The International Journal of Advanced Manufacturing Technology ◽

10.1007/s00170-020-06545-7 ◽

2021 ◽

Vol 113 (1-2) ◽

pp. 59-72

Author(s):

Yohei Abe ◽

Ken-ichiro Mori

Keyword(s):

Aluminium Alloy ◽

High Strength Steel ◽

Salt Spray ◽

High Strength ◽

Alloy Sheet ◽

Galvanized Steel ◽

Load Reduction ◽

Minimum Thickness ◽

Steel Sheets ◽

Mechanical Clinching

AbstractTo increase the usage of high-strength steel and aluminium alloy sheets for lightweight automobile body panels, the joinability of sheet combinations including a 780-MPa high-strength steel and an aluminium alloy A5052 sheets by mechanical clinching and self-pierce riveting was investigated for different tool shapes in an experiment. All the sheet combinations except for the two steel sheets by self-pierce riveting, i.e., the two steel sheets, the two aluminium alloy sheets, and the steel-aluminium alloy sheets, were successfully joined by both the joining methods without the gaps among the rivet and the sheets. Then, to show the durability of the joined sheets, the corrosion behaviour and the joint strength of the aged sheets by a salt spray test were measured. The corrosion and the load reduction of the clinched and the riveted two aluminium alloy sheets were little. The corrosion of the clinched two steel sheets without the galvanized layer progressed, and then the load after 1176 h decreased by 85%. In the clinched two galvanized steel sheets, the corrosion progress slowed down by 24%. In the clinched steel and aluminium alloy sheets, the thickness reduction occurred near the minimum thickness of the upper sheet and in the upper surface on the edge of the lower aluminium alloy sheet, whereas the top surface of the upper sheet and the upper surface of the lower sheet were mainly corroded in the riveted joint.
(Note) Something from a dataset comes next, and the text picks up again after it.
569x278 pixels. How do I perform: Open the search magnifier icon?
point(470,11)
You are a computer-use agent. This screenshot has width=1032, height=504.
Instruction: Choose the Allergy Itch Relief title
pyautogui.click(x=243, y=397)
The load reduction was caused by the two thickness reductions, i.e., the reduction in the minimum thickness of the upper sheet and the reduction in the flange of the aluminium alloy sheet. Although the load of the clinched steel without the galvanized coating layer and aluminium alloy sheets decreased by about 20%, the use of the galvanized steel sheet brought the decrease by about 11%. It was found that the use of the galvanized steel sheets is effective for the decrease of strength reduction due to corrosion.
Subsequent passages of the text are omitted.